Scene Forty Two
Will stands next to Proteus, Proteus's left arm holding him up and his right hand holding a knife at his throat.
Will felt the knife at his throat and knew that this was the end — if not this way, then another, for the evil elf did not intend to let him go.
Will, and Hamnet also, would die here, in this cursed land beyond imagination.
Oh, how far Will had come only to die, and yet not so far at all. His ambition had ever been tempered with fear, he thought. Marlowe’s ghost had been too right.
For Will had wished to be a poet, but had borrowed his words from Marlowe and not dared to put down his own words, or bare his own soul upon the paper. He had never thought himself the like of those other poets who, with their university educations, had stormed the London stage. Will had but a grammar-school education.
How could he be their equal?
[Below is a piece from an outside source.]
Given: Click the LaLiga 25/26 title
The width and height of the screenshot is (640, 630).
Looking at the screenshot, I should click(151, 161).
Everyone knew that university men had learned all about theater, and the proper way to construct a play.
He knew himself a fool to even dream on it, and thus had stayed within the safe boundaries of the art form as Marlowe had created it, blazingly alive, from his fiery mind.
Will was nothing but an empty shell, a crow beautified with another’s swan feathers. And for his pretensions without support, for his ambition that he was not willing to fight for, he would now die. He and Hamnet, his only son. Hamnet, for whom he would gladly have given his own life -- or at least he’d said so, but in the end he’d been too timorous to attempt risking anything for Hamnet.Oh, if he had it all to do again, Will would be braver and save his son. Even if Hamnet were now different and changed, even if Will could not longer claim him as his legitimate son and integrate him seamlessly into the world of men.
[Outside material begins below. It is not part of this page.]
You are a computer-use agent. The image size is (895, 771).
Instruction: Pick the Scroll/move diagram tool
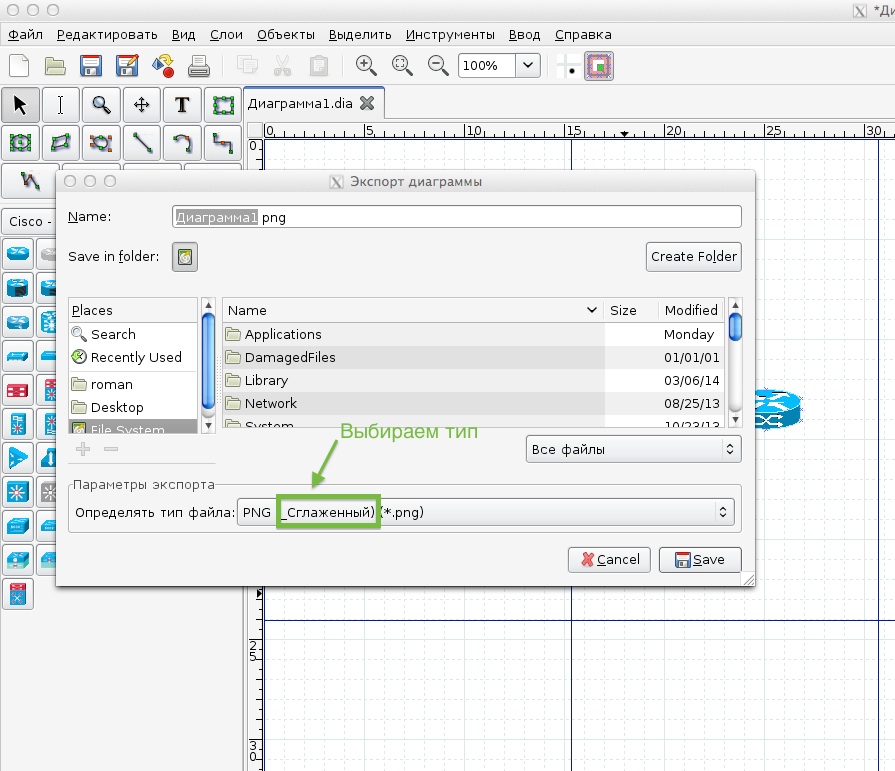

Even if Will had already lost his son, as such, he wished he could restore this new Hamnet to freedom and the sane world of men.
To free Hamnet from here, to give him a chance at happiness, Will would gladly sacrifice himself.
Alas, he had already sacrificed himself in vain, without fighting.
The girl on the ground opened her eyes, and now Proteus hissed close to Will’s ear, “Miranda, protect me, or the mortal dies.”
The woman looked on with uncomprehending blue eyes. “But he will die anyway,” she said slowly as though speaking out of dreams. Then, with blazing fury, “You’ll let him die. Kill him now, villain, kill him swiftly if you will, for I will not help you.”
Will closed his eyes. He would die.
On the darkness of his closed eyelids, Marlowe’s ghost appeared, and Marlowe’s voice spoke clearly in Will’s head. You think, Will, that like Doctor Faustus, you shall trade your soul for magic. And yet, you need not. Without magic is your soul forfeit as is that son you claim to love more than your own soul.
This was said in mockery, and Will felt Marlowe doubt Will’s affection for Hamnet.
Will opened his eyes and saw Miranda and Quicksilver, both helpless, lying side by side on the ground and staring up at him.
He felt the cold edge of Proteus's weapon, heard Proteus say, “I mock not, so trifle not with me. Obey me, or he dies.”
Will thought of how desperate he himself had been when he’d tried the like gambit on the witch.
Would he have killed the woman? Perhaps not, but then Proteus was no Will.
Will knew he’d die if he allowed this to go on.
But how to stop it?
There was only magic. Could Will, even if he dared, summon that magic he’d disdained till now? Would it damn his immortal soul if he did? Or if it didn’t, prove all Will had been taught wrong?
At that moment, fearing to destroy his own beliefs, Will remembered what Miranda had believed and how, without those beliefs had led her to here, to this near death. Perhaps Will’s beliefs were just as wrong. He must dare test them.
His fear, his fury, his love for his son -- all in a bundle -- pressed in on his brain, and with all his might he willed the gag to tear and give around his mouth.
The cloth ripped as though cut by knife.
As the pieces fell away from around his mouth, Will spoke, “Back,” he told Proteus. “Back, dread creature, and touch me not, nor dare harm these elves whom I protect.”
Thus speaking, he stood before Quicksilver and Miranda. The assault of Proteus's power hit him like a breath-robbing pain-- blow upon blow, as though Proteus and the centaurs were punching him, enough to fell a man in a tavern brawl. Such a tavern brawl as poor Marlowe was rumored to have died in.
But Will, who’d never brawled in his life, stood under the blows, legs wide apart for balance, and threw back blow for blow and punch for punch, magically willing the villains to be crushed.
He saw his enemies flinch and duck.
But Proteus and the centaurs looked one at the other, as though coordinating their attack, and returned to the fray with redoubled force.
A magical punch, then quickly another, fell on Will, punches so strong Will tasted his own blood in his mouth.
He stood and defended himself as he could. And yet he knew he couldn’t hold on much longer.